(Beginning of Data for review)
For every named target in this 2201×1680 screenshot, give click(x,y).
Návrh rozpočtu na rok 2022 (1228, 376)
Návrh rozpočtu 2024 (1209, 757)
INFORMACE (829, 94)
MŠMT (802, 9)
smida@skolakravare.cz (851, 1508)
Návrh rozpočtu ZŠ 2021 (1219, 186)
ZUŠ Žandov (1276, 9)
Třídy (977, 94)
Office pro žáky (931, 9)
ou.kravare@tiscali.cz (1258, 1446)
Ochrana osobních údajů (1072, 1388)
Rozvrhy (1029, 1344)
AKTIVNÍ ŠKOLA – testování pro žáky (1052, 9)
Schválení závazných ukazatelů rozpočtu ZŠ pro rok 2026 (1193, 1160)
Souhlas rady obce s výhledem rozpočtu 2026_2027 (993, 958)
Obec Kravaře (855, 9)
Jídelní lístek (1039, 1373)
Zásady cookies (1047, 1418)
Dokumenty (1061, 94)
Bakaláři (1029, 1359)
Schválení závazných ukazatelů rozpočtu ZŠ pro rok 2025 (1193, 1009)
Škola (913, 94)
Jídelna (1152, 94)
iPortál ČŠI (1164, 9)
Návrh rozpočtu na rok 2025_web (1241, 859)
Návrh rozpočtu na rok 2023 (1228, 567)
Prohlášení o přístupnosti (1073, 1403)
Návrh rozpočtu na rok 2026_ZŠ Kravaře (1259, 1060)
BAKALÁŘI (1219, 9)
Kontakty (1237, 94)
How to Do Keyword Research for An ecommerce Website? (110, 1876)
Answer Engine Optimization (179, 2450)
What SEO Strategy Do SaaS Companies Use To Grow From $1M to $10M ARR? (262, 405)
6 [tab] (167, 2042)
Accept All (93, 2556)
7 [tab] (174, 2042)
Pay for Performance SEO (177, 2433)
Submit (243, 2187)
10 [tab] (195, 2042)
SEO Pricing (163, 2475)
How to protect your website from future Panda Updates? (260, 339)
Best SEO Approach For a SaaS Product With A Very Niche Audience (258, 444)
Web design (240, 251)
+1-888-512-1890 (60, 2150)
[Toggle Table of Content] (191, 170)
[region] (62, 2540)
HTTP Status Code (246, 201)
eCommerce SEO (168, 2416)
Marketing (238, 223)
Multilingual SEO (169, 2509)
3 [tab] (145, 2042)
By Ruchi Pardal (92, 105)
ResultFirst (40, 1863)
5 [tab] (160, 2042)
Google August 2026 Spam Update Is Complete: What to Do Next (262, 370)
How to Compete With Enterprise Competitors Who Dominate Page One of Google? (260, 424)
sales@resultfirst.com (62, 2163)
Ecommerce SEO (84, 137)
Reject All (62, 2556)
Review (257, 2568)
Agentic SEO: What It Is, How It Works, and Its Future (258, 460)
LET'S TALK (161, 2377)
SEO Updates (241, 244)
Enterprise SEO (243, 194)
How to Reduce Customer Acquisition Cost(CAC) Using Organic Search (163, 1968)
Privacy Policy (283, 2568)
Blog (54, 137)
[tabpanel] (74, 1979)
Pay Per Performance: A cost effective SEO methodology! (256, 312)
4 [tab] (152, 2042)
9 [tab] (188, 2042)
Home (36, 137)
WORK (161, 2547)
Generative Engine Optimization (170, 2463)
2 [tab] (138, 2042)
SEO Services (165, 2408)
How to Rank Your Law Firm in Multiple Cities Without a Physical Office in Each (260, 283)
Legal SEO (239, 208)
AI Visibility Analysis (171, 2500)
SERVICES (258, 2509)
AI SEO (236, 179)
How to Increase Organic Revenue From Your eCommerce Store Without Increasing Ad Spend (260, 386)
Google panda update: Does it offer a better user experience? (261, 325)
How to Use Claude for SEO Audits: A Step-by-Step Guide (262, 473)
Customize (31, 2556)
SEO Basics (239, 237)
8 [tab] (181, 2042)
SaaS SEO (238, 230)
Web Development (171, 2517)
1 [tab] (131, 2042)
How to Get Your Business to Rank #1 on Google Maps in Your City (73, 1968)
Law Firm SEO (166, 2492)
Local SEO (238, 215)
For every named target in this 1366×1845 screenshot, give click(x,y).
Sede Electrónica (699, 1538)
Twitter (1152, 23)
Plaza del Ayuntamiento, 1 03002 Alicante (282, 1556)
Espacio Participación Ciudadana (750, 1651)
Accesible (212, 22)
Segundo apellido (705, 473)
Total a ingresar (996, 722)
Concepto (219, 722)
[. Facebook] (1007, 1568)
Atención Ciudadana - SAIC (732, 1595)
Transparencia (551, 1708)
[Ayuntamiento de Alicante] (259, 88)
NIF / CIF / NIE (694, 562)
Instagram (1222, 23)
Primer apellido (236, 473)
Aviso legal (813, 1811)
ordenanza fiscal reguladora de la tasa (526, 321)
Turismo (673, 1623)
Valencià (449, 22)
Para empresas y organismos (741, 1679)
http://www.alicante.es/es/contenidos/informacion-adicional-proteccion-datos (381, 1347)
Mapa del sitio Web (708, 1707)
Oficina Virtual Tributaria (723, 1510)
(End of Data for review)
» **What is needed**:
Search the entries above for lines containing the word "Google", and copy each one.

» **Solution to this task**:
Google August 2026 Spam Update Is Complete: What to Do Next (262, 370)
How to Compete With Enterprise Competitors Who Dominate Page One of Google? (260, 424)
Google panda update: Does it offer a better user experience? (261, 325)
How to Get Your Business to Rank #1 on Google Maps in Your City (73, 1968)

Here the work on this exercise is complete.